» **Excerpted text**
--

Report: Thousands of ‘Regretful’ Islamic State Recruits Seek Pardon in Iraq

iraqi fighters

TEL AVIV – More than 2,000 former Islamic State fighters have officially pleaded for “forgiveness” to a panel of military officers and Sunni leaders in Iraq, the London-based Al Hayat newspaper reported.

The petitioners are young men who “volunteered” to join IS, but didn’t take part in the killing. Concern has been raised by the Sunni community in Iraq that many young men joined IS by coercion, and are now vulnerable to prosecution under the country’s strict anti-terror law.

Iraqi authorities have continued to interrogate thousands of men who fled the city of Fallujah, a former IS stronghold. Al Hayat stated that many of them provided valuable intelligence about IS troops, while simultaneously seeking a pardon. It remains to be seen whether the authorities will comply, given the extenuating circumstances.

The report comes as a senior Iraqi commander on Sunday declared that Fallujah was “fully liberated” from IS following nearly five weeks of intense fighting.

The Associated Press has more on the liberation of Fallujah:

Prime Minister Haider al-Abadi, visiting central Fallujah with the celebrating troops, vowed that the Iraqi flag would next be raised above Mosul. But that campaign has been progressing in fits and starts, revealing the deep divisions among the different groups that make up the security forces.

--

» **Work instruction 1**
In the news report on Islamic State recruits in Iraq, what concern has the Sunni community raised about the young men? Answer in one to three sentences.
» **Work instruction 2**
According to the news report on Islamic State recruits in Iraq, how long did the fighting last before Fallujah was declared "fully liberated"?
» **Work instruction 3**
Carry on the news report about Islamic State recruits and the fighting in Iraq from the point where it stops.

» **Data extract**
--

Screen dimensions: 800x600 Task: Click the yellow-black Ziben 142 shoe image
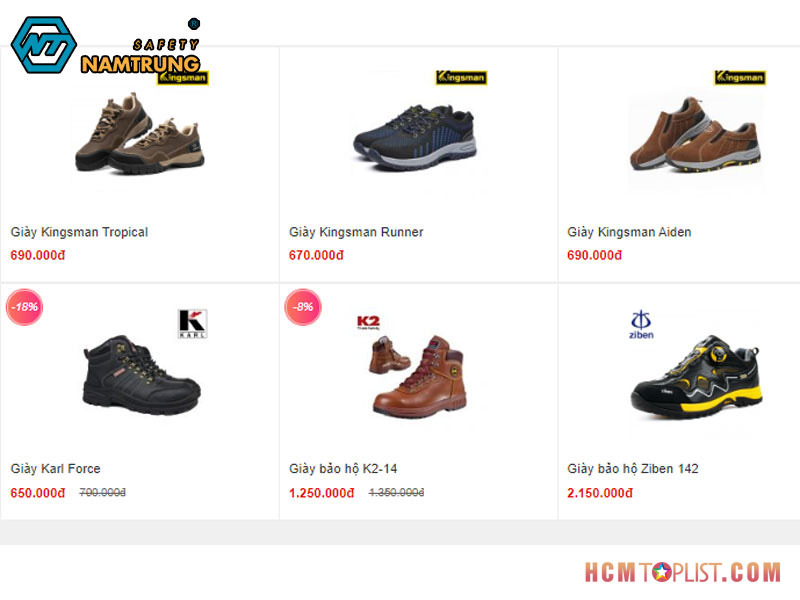tap(697, 378)
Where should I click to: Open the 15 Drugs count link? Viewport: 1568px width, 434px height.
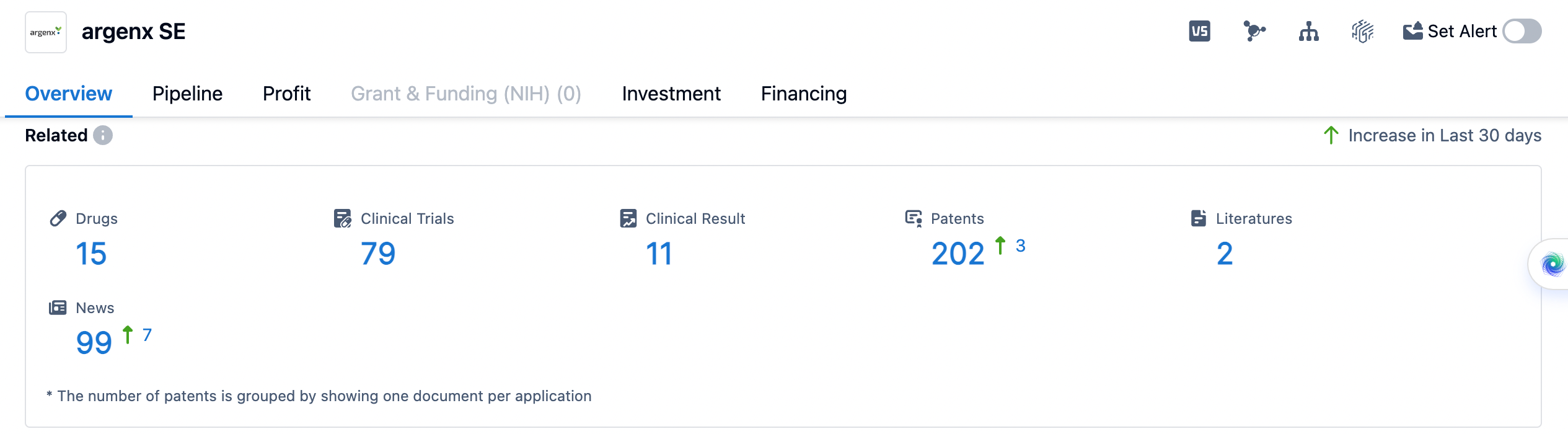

--

» **Written reply 1**
The Sunni community is concerned that many young men joined IS by coercion. They are now open to prosecution under Iraq's strict anti-terror law.

» **Written reply 2**
Nearly five weeks.

» **Written reply 3**
Iraqi troops entered Fallujah’s northwestern neighborhood of al-Julan, the last part of the city under Islamic State control, said Lt. Gen. Abdul-Wahab al-Saadi, head of the counterterrorism forces in the operation.

The operation, which began May 22, “is done, and the city is fully liberated,” al-Saadi told The Associated Press.

Al-Abadi, dressed in the black fatigues of the counterterrorism forces and carrying an Iraqi flag, visited Fallujah’s central hospital Sunday evening and called for residents of the city 40 miles west of Baghdad to celebrate the military advance.

…The Fallujah operation was carried out by Iraq’s elite counterterrorism troops, Iraqi federal police, Anbar provincial police and an umbrella group of government- sanctioned militia fighters — mostly Shiites — who are known as the Popular Mobilization Forces.